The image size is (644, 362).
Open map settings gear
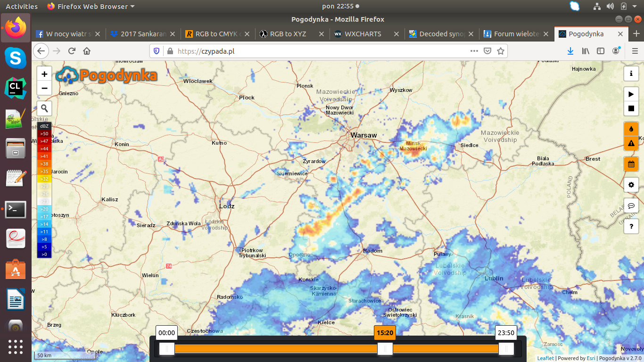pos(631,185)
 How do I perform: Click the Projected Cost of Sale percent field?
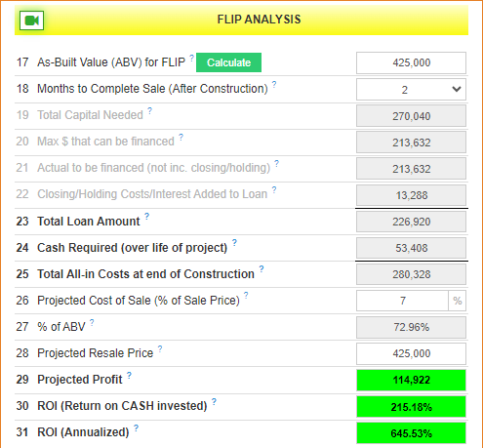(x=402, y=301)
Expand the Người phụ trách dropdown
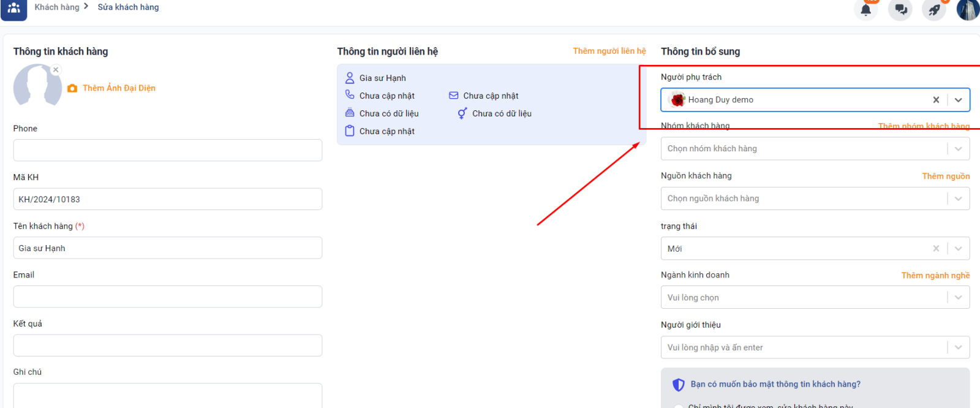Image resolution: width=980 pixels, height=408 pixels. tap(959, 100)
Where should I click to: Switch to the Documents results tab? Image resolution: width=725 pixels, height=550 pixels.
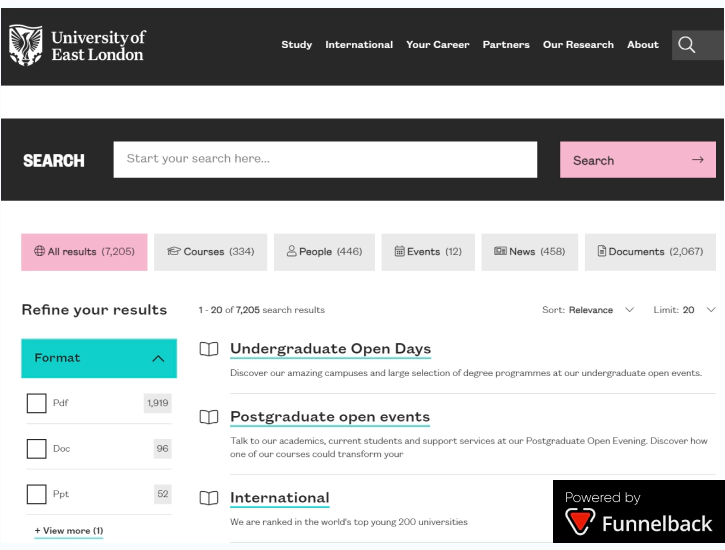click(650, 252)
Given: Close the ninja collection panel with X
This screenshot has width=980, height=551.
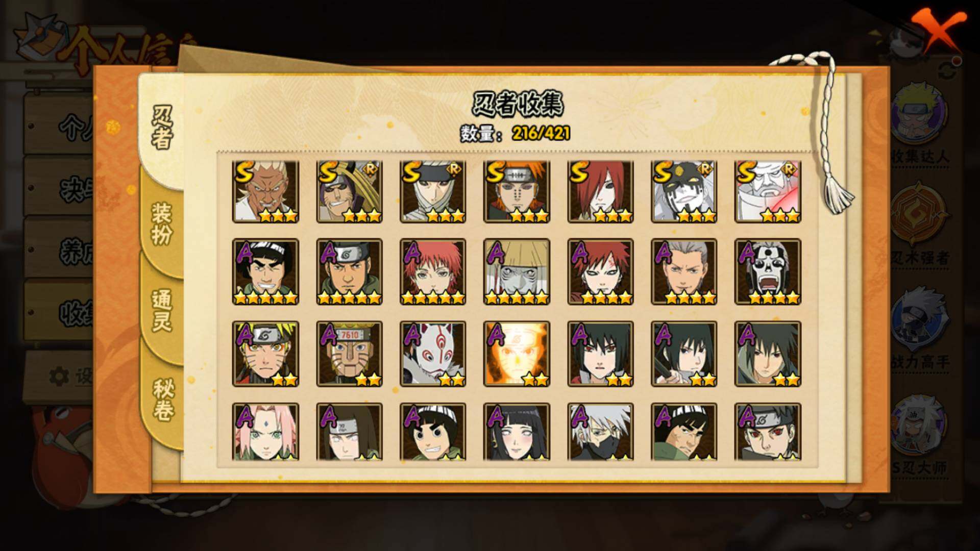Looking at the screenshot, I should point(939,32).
........
- [Prompt]: Your copy of the records above should be exact and contain no pictures.

- [Answer below]:
The image size is (644, 362).
Open map settings gear
pos(631,185)
 How do I perform: Click the Projected Cost of Sale percent field?
(x=402, y=301)
Expand the Người phụ trách dropdown
Image resolution: width=980 pixels, height=408 pixels. tap(959, 100)
Where should I click to: Switch to the Documents results tab? Image resolution: width=725 pixels, height=550 pixels.
click(650, 252)
Given: Close the ninja collection panel with X
This screenshot has width=980, height=551.
Looking at the screenshot, I should point(939,32).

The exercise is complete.